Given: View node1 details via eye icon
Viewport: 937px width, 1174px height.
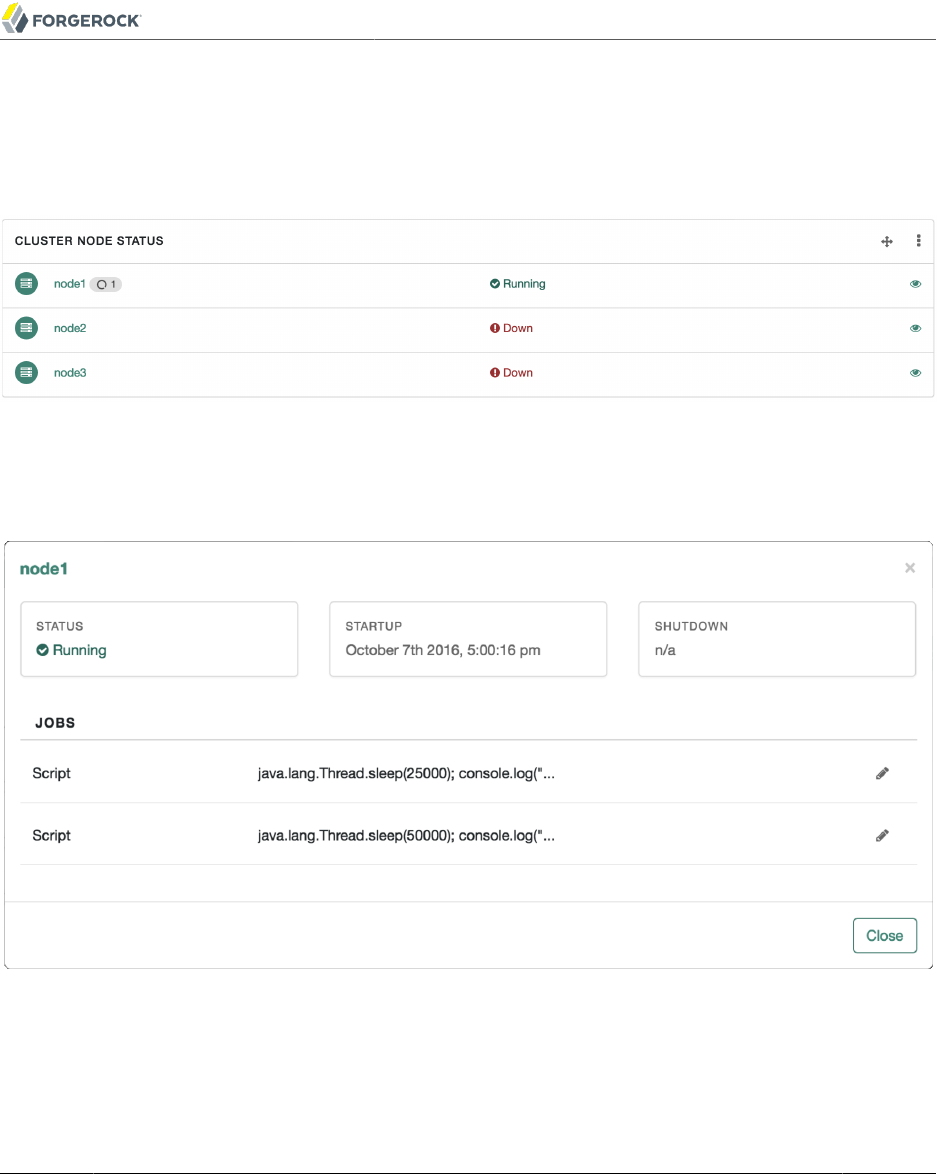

━━━━━━

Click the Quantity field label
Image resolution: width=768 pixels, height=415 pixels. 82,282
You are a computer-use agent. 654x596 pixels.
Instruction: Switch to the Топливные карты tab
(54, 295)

━━━━━━

In your answer, include only the lines above starting at the line that holds "Given: View node1 details via eye icon" and ending at the line that holds "Viewport: 937px width, 1174px height.", copied exactly.

Given: View node1 details via eye icon
Viewport: 937px width, 1174px height.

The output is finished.